I spent four very long days on the trail confusing people, no doubt by my birth name, Crystal Gail. I’d introduce myself as such, and of course, I would be asked any of the following: “What song did I sing to get that name, “Was this before you shaved your head,” or my favorite, “Please tell me how that became your trail name?” My response was simple: shortly after my birth, I was given that name.
Though many people here on the trail call me Crystal Gail, CG, Welcome, or a mix of whatever they can remember, a few hikers have chosen something different.
After being stung by a bee a few hours into my first day, two British hikers wanted to name me stingy. Nope!
The following day, after waitressing in exchange for housing, I was called ‘awesome.’ There was no way anyone would believe I didn’t come up with that name out for myself, especially since I refer to myself as awesome all the time. I reluctantly said no.

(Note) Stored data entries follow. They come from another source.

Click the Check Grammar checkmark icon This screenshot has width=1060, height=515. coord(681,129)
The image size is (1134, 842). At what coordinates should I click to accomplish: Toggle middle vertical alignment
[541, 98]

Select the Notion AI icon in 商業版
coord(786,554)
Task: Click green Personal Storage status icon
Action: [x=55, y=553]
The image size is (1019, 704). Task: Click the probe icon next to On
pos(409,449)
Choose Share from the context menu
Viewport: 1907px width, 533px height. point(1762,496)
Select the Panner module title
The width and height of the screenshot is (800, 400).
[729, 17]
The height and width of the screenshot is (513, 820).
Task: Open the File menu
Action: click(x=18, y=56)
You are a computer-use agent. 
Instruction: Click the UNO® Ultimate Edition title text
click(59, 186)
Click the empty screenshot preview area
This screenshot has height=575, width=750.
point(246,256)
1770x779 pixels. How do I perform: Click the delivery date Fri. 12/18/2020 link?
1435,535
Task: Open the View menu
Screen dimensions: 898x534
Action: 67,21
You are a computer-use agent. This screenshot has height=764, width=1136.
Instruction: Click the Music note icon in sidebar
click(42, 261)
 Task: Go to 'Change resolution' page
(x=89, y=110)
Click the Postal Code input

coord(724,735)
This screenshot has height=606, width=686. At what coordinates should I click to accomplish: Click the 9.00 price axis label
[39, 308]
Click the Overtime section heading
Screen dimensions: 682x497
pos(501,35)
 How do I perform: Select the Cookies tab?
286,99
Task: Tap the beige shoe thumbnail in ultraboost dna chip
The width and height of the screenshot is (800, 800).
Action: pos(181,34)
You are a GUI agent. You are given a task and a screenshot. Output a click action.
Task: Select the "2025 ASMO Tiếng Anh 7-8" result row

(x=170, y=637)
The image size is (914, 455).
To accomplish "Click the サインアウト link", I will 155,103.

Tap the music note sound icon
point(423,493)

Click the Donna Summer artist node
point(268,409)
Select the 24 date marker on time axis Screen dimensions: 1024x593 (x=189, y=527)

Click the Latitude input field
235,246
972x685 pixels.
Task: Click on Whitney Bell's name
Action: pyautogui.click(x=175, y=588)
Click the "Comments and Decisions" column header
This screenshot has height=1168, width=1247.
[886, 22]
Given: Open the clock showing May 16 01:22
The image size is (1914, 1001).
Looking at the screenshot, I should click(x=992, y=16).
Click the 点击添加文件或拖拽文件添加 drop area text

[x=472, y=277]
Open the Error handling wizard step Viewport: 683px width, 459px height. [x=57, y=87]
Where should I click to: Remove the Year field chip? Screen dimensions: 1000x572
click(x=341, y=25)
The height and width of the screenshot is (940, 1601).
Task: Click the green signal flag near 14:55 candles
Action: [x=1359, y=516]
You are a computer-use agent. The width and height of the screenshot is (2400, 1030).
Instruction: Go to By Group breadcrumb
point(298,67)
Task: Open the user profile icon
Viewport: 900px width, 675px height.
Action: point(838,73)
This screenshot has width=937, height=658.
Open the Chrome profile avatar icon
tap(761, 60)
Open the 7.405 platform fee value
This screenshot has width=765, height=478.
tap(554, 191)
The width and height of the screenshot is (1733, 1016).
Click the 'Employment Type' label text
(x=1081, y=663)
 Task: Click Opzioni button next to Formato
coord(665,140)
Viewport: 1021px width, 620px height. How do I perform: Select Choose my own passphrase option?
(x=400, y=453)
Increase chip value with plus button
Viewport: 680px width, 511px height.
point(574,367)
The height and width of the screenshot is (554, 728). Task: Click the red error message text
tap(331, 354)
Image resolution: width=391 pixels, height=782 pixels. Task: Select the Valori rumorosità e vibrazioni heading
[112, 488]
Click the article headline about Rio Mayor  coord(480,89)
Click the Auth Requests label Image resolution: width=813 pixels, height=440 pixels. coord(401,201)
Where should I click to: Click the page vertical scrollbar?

After declining that trail name, someone suggested I be named ‘Server.’ There are so many negative connotations with that title. I vetoed the title, tried to explain why it was inappropriate. I can’t say for sure that the hikers well received my explanation that suggested the title.
The following day several people needed help with various things: directions, shakedown questions ( I’ve been shaken down so much I think I’m a master now – my base weight is 13, that’s including my neuro patient programmer that’s 1.5 pounds), and logistical questions about shipping items home.
I started to offer suggestions to help my fellow hikers, ultimately finding solutions to many of the worries that most hikers faced.
A young man from the night before said to me, ‘You’re right, Server doesn’t fit, you’re a giver. You’re “The Giver”; thus, I am “The Giver.”
I’ve been informed that ‘The Giver’ is an excellent read. After all, it’s worthy enough to be listed in the top 100 books of all time. I have not read “The Giver,” but I plan to someday.